The sight of award-winning Australian actor Kerry Armstrong on the 62-footer Magic Miles in this year’s Rolex Sydney Hobart should leave observers thinking they are seeing double.

Why? Because double is what they will see. Armstrong will be joined as crew on Magic Miles with her stunt double Rese Emanuel. They will be two of eight Rolex Sydney Hobart rookies on the 14 crew, another including owner/skipper Michael Crew’s 78-year-old father Paul.

Before the 75th Sydney Hobart, Armstrong said at the Cruising Yacht Club of Australia: “I have three beautiful boys at home. I am doing it for them and all the mums around the world.

“I am very excited to be doing my first Sydney Hobart and looking forward to it.”

Crew, a Qantas pilot, said Armstrong wanted her participation to be a low key one.

But her start was destined to emerge once her spot on Magic Miles was confirmed after she sailed on it for her delivery run to Hamilton Island, and raced at Hamilton Island Race Week.

“It was supposed to have been kept under wraps for as long as possible,” Crew said. “She is super excited.  She and Reece, her stunt double, are looking forward to the adventure.”

“Having sailed with Kerry who is now a great friend, she is an absolutely positive personality.”

Crew is excited about what his green horns can bring, as he discovered in the 2014 race. “We had a couple of mishaps.
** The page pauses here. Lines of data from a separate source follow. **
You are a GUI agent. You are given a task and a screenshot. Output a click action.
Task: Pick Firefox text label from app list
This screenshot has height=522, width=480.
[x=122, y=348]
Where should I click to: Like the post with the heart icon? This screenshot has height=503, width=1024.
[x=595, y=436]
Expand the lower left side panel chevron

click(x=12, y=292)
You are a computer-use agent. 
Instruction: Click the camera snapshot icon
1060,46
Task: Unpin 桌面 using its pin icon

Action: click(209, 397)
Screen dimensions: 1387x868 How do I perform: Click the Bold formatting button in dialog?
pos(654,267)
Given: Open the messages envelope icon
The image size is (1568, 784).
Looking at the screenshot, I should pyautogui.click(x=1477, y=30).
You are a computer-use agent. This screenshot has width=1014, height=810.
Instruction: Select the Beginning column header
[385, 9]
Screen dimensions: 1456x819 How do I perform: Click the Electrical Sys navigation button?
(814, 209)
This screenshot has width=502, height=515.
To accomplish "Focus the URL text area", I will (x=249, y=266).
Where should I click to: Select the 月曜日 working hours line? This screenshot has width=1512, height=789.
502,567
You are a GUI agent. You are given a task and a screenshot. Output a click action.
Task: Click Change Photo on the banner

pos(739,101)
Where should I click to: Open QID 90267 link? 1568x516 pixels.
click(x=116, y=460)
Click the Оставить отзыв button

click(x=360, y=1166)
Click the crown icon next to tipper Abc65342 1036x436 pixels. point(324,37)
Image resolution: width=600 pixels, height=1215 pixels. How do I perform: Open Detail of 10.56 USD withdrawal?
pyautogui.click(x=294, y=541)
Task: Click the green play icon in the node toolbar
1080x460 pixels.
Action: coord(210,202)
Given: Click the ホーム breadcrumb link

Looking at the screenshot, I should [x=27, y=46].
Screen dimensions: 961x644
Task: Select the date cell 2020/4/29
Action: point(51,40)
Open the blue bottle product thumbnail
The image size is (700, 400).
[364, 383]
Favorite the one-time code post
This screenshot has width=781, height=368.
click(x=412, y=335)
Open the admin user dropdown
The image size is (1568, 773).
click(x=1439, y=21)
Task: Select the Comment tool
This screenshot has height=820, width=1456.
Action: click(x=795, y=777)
One of the guys who had never been on a boat said: “What about this … we all stopped, looked at him and said, ‘Yeah, that’s going to work,’” he said.

“It doesn’t always require someone with experience; just a different perspective or outlook.”

Crew, whose 62-footer is one of 15 Tasmanian starters, knows first-hand the value of different perspectives. He says his experience flying has helped him sailing, and visa versa.

“Aviation is quite similar to sailing,” Crew said. “You have got people who love what they do. “It’s a really professional outfit of guys and girls who help each other and get the job done.

“There are similar scenarios, working with the weather. If you fight the weather you are never going to win. The two environments are very similar.”

There is still plenty of experience on Magic Miles that last sailed the Rolex Sydney Hobart in 2017 when she finished 15th PHS and fifth on Division 2.

The most experienced crew member is Steve Grellis, with 27 races to his name. While one of the more interesting is retired CSIRO research scientist Barry Bruce, his boat manager.

Crew said Bruce was one of the “the world’s foremost experts on the great white shark.” It is after Bruce that the great white shark animatron in the movie, Finding Nemo, was named.

The crew is realistic about Magic Miles’ potential in the Rolex Sydney Hobart. “We want to improve on our previous positions. Each year we have been a little bit faster,” Crew said.

“We are a big heavy slow cruising boat. We are 34 tonnes of displacement. We have to push 34 tonnes of water out of the way every foot we race.

“We need big winds. We are hoping for strong southerlies. The boat performs well in those,” the Tasmanian said.

“The object is to finish, to get everyone home safely.”